Would you give the number of lines below in which the string "agent" appears? Nothing else is needed.

[Extracted material — start]

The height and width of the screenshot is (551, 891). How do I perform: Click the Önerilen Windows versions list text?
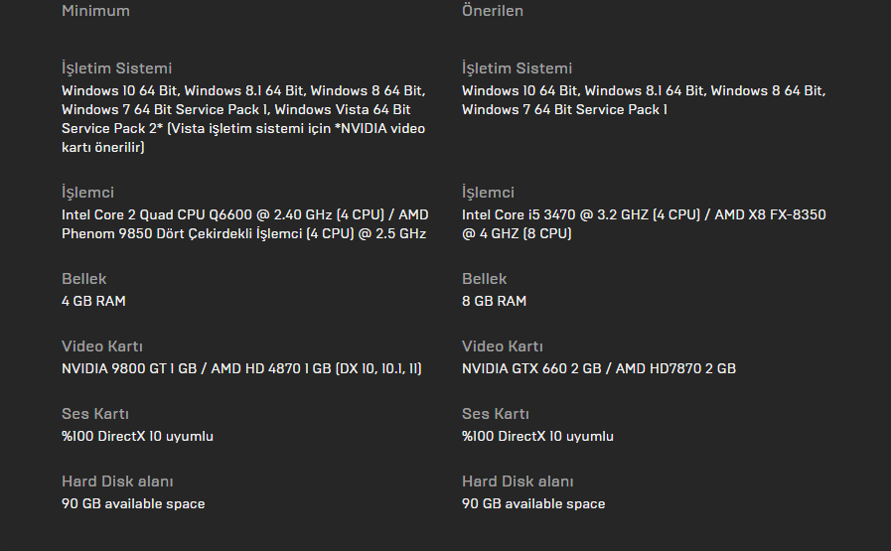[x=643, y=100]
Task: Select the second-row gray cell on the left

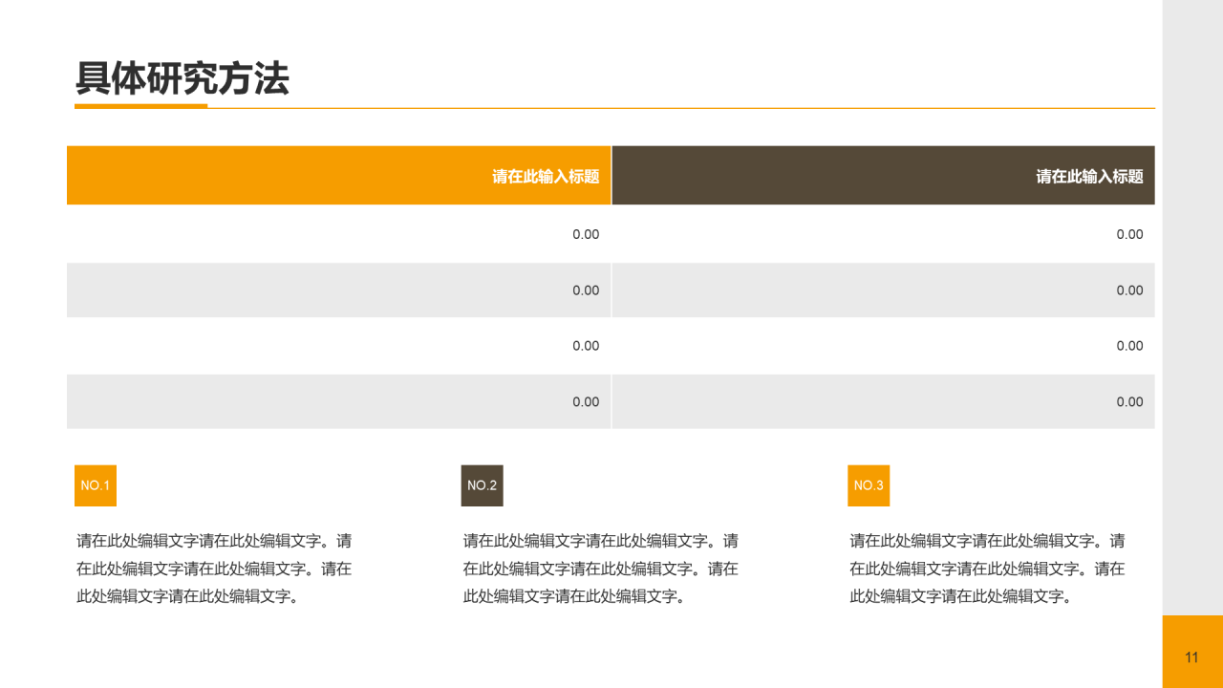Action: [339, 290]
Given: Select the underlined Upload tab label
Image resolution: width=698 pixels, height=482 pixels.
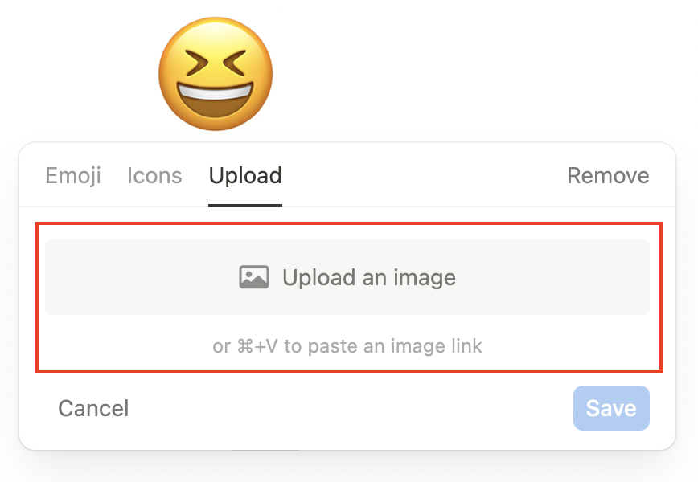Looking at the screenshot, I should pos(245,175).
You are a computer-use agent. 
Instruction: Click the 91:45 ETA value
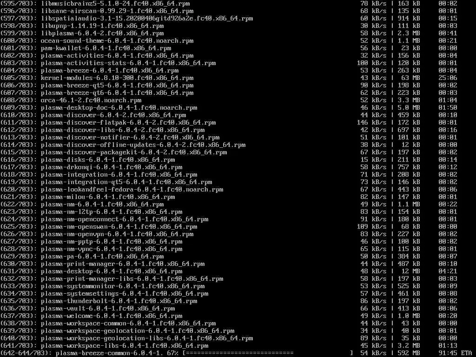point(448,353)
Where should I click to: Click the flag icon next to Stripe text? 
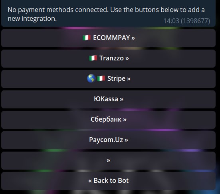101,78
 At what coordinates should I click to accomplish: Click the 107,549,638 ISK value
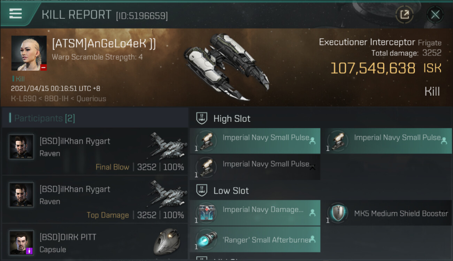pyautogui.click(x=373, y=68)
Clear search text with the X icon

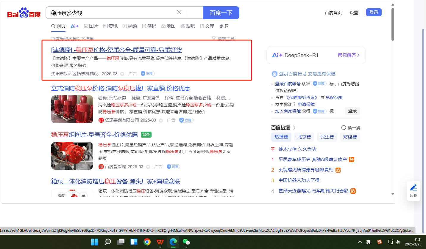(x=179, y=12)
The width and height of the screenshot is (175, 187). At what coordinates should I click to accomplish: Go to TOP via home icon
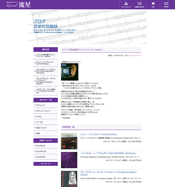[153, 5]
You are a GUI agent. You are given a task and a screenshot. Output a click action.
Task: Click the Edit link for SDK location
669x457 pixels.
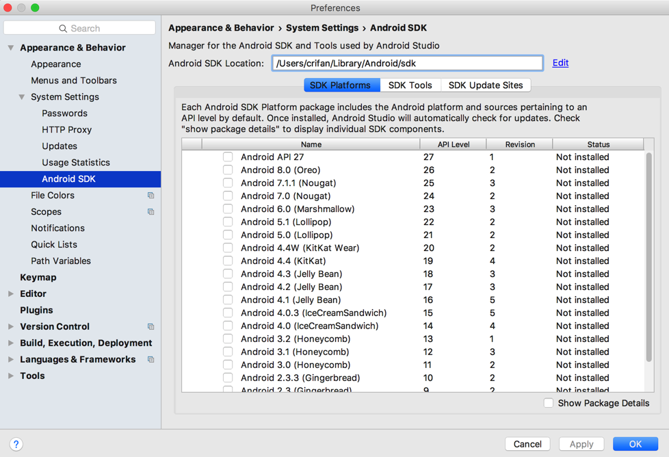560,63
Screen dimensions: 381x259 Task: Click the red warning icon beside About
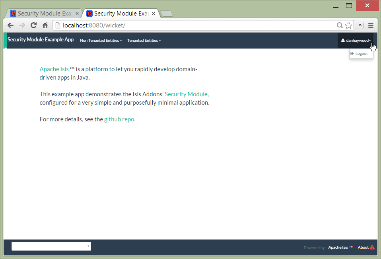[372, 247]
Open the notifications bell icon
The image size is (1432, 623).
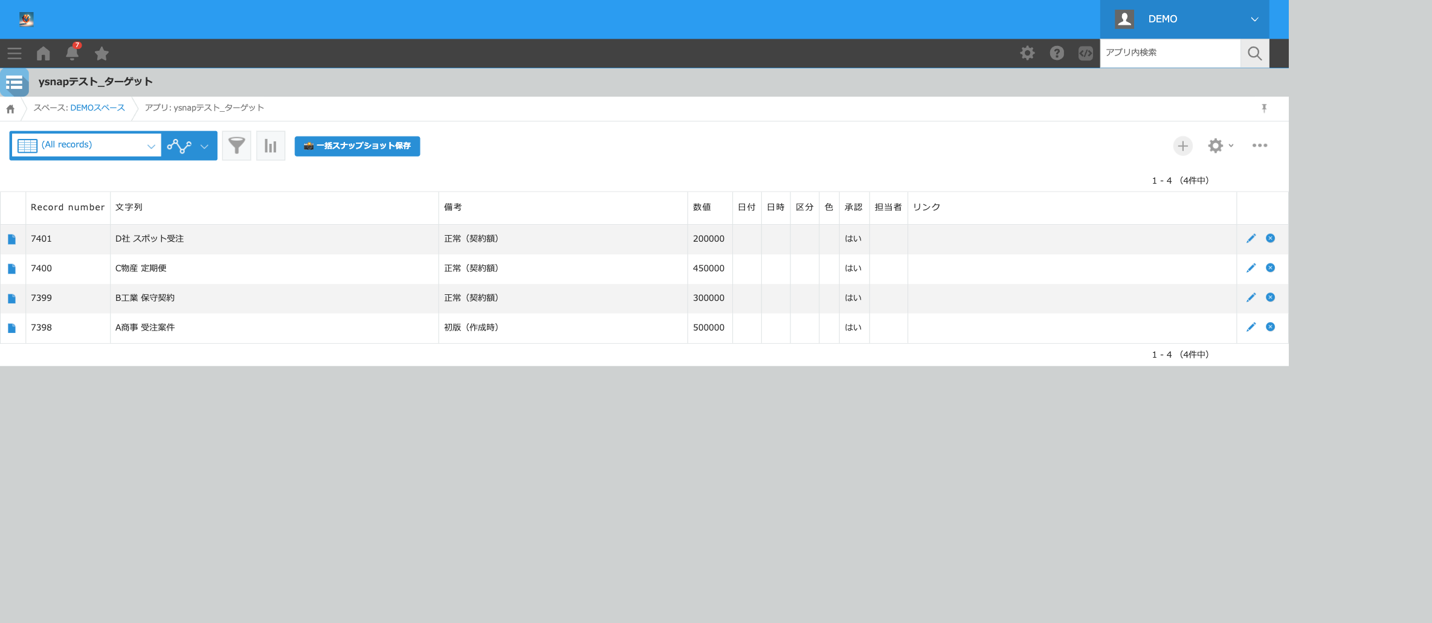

[Extracted material — finish]

§ Task output:
2